* _What to produce_:
Collect every line in the entries below that contains the word "dropdown", treating uppercase and lowercase as different.

* _Input records_:
______________________________
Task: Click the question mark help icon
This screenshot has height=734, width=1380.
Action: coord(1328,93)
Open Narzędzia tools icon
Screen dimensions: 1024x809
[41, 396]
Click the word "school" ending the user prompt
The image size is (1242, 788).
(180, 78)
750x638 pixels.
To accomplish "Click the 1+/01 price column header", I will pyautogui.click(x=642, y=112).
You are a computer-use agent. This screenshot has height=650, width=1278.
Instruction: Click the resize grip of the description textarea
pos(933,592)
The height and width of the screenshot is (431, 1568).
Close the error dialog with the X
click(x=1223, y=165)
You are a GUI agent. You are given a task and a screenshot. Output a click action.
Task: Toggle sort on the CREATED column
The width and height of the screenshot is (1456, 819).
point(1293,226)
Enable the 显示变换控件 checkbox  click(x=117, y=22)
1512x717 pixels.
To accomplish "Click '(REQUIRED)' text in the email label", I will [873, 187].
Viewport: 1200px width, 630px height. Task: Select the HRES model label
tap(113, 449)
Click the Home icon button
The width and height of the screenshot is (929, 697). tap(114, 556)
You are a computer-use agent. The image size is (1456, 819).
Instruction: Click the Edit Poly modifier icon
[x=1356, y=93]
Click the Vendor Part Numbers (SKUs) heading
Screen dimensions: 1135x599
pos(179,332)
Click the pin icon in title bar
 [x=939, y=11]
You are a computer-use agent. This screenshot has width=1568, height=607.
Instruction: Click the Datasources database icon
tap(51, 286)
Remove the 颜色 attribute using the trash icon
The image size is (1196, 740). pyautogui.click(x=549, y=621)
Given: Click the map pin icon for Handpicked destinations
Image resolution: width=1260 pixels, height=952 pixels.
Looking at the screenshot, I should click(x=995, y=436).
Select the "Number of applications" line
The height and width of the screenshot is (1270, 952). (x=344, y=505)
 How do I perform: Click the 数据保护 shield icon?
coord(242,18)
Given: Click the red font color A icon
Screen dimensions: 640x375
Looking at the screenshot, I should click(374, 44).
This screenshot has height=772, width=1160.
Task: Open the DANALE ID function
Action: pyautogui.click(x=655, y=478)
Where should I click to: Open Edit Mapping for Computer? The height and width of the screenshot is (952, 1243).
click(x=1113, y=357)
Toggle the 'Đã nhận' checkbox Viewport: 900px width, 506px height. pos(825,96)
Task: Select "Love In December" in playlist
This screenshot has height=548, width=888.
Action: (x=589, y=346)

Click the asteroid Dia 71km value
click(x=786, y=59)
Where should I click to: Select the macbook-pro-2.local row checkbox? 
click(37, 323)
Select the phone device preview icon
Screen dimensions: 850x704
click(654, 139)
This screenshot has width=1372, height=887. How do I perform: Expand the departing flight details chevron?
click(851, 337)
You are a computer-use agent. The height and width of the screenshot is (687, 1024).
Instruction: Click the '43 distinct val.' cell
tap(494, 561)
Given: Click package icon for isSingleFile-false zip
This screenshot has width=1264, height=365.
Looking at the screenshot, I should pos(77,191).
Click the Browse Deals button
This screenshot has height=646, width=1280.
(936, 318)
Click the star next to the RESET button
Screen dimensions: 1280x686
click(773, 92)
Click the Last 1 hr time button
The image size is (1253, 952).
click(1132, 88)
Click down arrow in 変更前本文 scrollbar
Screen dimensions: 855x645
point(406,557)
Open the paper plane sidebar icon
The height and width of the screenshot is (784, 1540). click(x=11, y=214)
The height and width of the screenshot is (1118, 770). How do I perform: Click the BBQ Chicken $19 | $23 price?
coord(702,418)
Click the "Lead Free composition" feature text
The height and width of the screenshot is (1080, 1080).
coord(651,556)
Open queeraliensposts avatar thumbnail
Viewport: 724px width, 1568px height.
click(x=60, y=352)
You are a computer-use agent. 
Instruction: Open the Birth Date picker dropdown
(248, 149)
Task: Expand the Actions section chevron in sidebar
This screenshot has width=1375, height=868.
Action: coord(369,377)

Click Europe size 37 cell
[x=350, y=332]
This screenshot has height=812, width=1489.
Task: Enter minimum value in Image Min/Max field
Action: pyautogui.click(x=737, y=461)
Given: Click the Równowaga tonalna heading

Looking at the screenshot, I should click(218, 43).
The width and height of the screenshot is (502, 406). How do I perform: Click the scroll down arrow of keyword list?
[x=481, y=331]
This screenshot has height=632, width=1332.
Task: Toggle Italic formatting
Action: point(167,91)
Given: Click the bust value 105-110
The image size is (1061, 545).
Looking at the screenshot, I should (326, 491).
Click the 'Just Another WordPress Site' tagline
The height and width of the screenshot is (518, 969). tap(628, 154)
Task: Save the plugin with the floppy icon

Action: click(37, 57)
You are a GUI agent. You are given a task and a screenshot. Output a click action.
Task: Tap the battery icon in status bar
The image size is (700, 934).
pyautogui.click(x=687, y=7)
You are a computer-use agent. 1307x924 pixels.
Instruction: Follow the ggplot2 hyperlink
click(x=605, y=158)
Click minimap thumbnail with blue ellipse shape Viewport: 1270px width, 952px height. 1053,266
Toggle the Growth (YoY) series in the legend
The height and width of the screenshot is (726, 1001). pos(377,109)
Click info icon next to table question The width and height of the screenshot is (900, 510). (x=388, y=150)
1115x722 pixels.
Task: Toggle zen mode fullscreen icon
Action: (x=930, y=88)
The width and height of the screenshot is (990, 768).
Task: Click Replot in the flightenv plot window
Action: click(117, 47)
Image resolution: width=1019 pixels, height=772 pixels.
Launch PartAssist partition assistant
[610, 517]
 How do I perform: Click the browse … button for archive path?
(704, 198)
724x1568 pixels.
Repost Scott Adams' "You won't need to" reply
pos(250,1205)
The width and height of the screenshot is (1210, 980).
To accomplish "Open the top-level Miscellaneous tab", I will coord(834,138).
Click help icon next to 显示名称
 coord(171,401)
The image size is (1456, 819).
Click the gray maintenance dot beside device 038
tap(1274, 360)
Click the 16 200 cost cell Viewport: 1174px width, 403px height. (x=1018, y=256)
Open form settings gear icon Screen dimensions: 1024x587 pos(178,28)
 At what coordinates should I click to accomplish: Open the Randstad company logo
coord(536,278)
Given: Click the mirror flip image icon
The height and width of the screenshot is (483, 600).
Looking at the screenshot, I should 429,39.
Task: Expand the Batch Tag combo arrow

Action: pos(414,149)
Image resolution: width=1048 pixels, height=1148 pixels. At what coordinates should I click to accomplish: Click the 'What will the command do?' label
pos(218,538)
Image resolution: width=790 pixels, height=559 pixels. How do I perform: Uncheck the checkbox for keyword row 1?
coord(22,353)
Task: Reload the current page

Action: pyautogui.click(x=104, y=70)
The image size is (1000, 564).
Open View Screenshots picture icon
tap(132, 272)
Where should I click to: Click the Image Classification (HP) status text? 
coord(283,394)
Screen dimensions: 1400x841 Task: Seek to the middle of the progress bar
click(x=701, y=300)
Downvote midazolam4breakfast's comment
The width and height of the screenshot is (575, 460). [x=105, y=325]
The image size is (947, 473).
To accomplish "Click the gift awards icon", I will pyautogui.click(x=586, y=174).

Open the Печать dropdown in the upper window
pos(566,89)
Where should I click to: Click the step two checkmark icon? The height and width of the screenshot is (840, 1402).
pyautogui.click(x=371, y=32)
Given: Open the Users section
______________________________
* _Solution_:
Instruction: Open the Birth Date picker dropdown
Open the Печать dropdown in the upper window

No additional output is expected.